Deeper into watercolor

  The morning began with a persistent rain.  It was steady enough to persuade the Plein Air Washington Artists, scheduled to paint at the Ballard Locks in Seattle, to call off today's event.      
  Spared of driving my 10-mpg. Chevy truck all that way north, I left it at the curb by the house.  I rode Pierce Transit to downtown Tacoma.  On Opera Alley, I found a sheltered
View across St. Helen's Avenue, Tacoma
doorway, out of the rain.   My kit is three REI hiker's tripods.  One is my stool.  The second holds my watercolor paper block.  The third, inverted, tucks into a 9x12-inch canvas frame to make a lightweight, serviceable table for my paints and water jars.  Everything is carried in a small knapsack and a tripod sack.

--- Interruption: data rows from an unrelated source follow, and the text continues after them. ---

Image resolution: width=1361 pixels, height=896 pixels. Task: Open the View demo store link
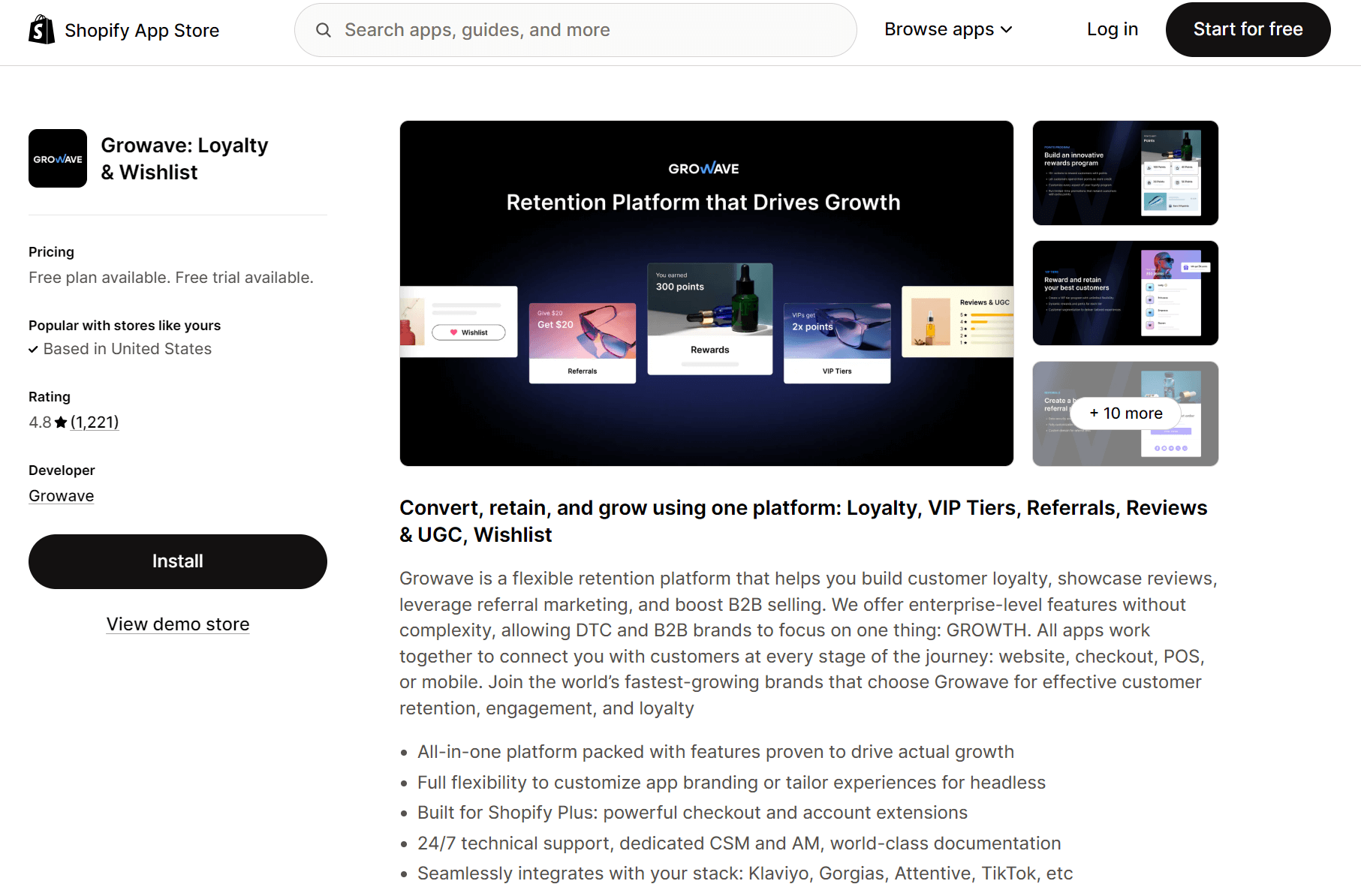pos(177,624)
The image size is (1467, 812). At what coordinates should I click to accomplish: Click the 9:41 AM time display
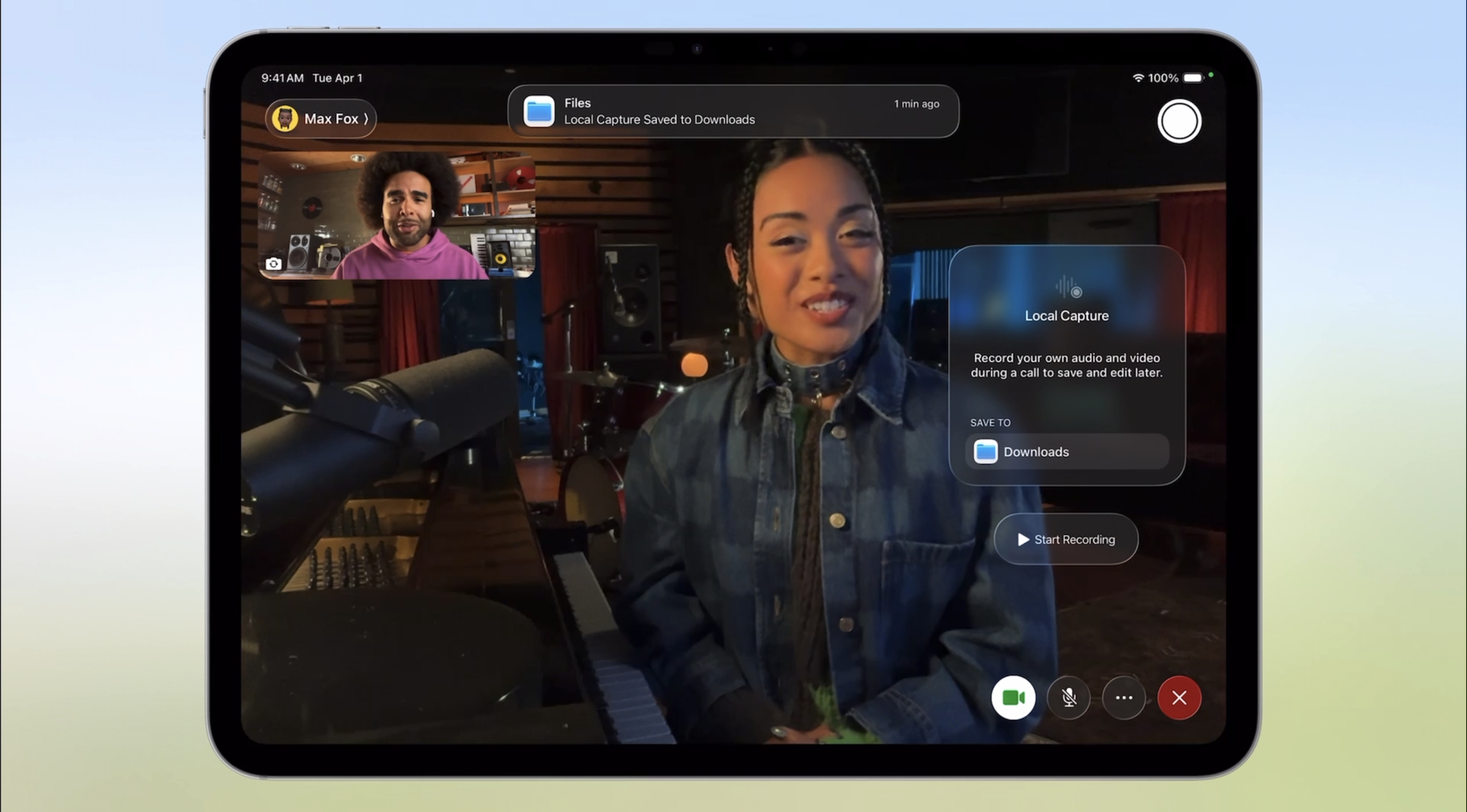point(282,78)
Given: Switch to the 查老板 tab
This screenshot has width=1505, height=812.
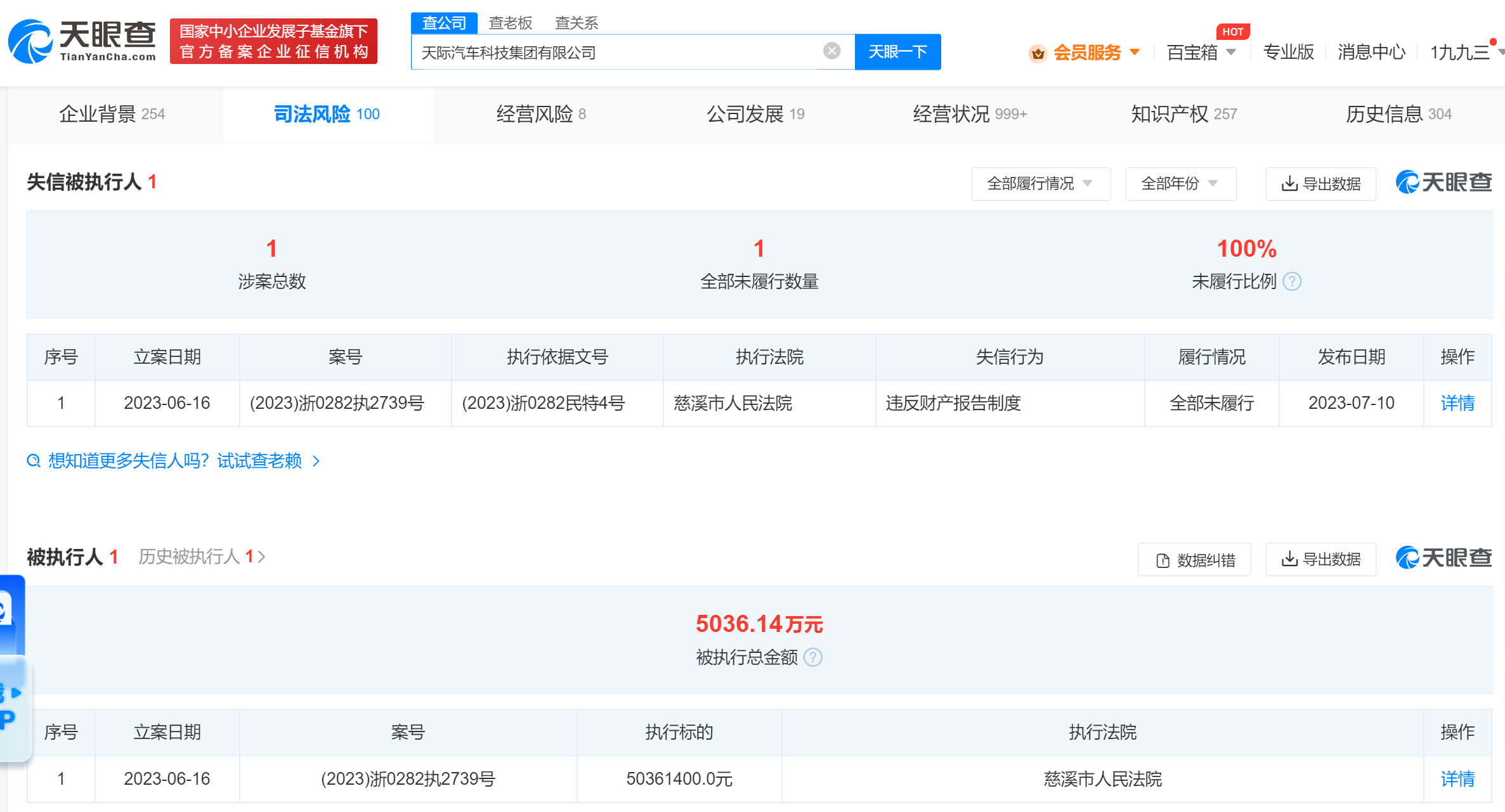Looking at the screenshot, I should click(510, 22).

  For 90 minutes I played with brushes and watercolor washes.  When I wearied of trying to paint over washes that never seemed to dry, I packed my kit and hiked down the block to the B Sharp Coffee House.  This is my second home for the season--I worked upstairs at The Tacoma News Tribune from 1964 until Elbert Baker moved his presses up to the Allenmore District.  The coffee house is tucked into where the old presses rumbled.  The diamond-metal flooring for the metal-wheeled paper-roll trucks is still underfoot.

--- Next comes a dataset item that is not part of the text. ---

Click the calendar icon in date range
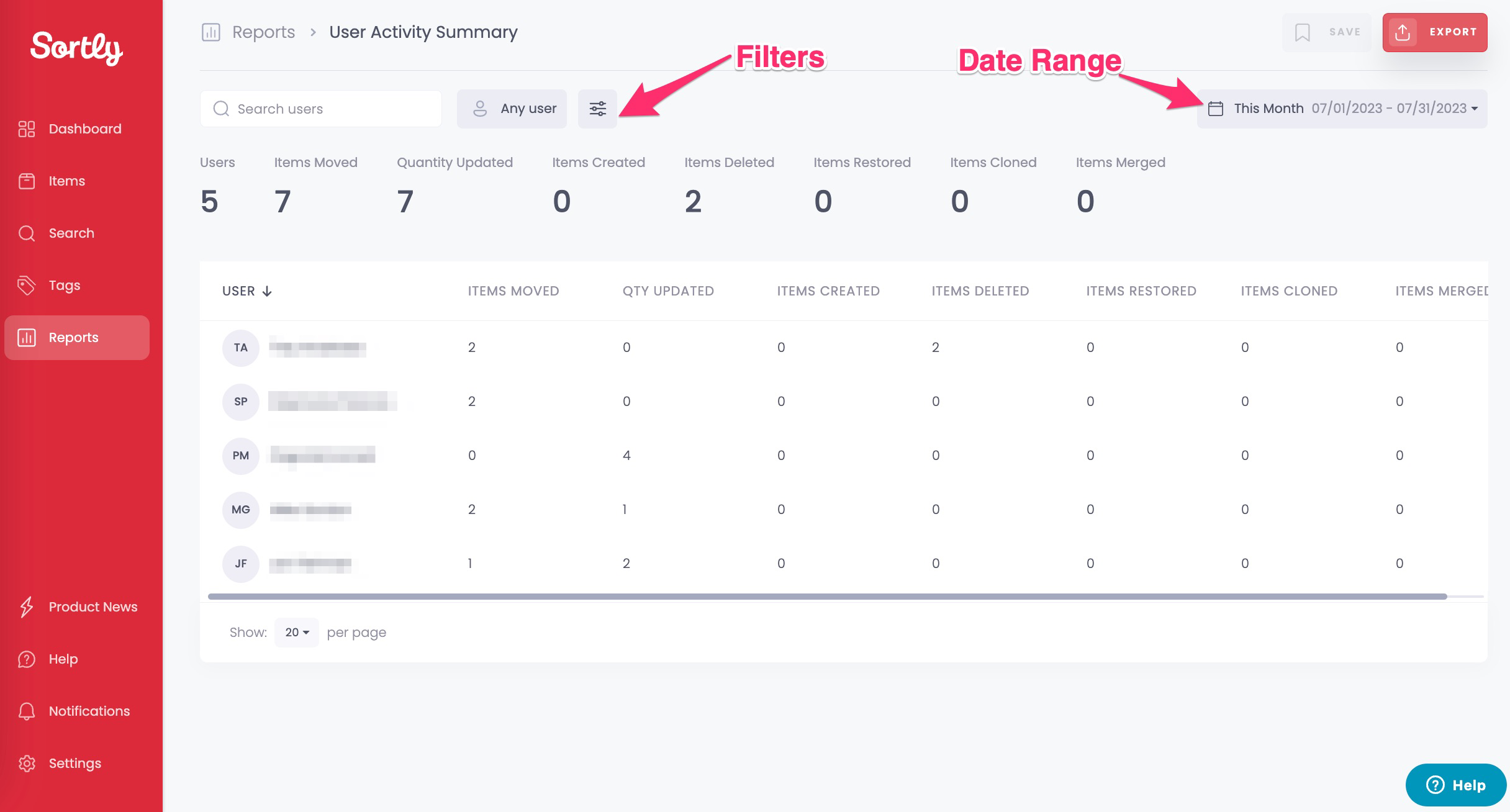Image resolution: width=1510 pixels, height=812 pixels. [1216, 109]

This was my lunch at B Sharp Coffee House
  Another attraction for me is the guitar performance of Michelle Beaudry.  She plays an amplified box guitar, light  jazz arrangements of tunes mostly from the '40s and '50s.  Michelle prowls second-hand shops looking for old sheet music.  If she doesn't keep these melodies alive, she said, who will?
  While listening to her musical magic, I painted my lunch.  Then I ate it.
  By the time I caught the bus in front of the old Elks Temple to come home, there was a cerulean blue sky almost everywhere.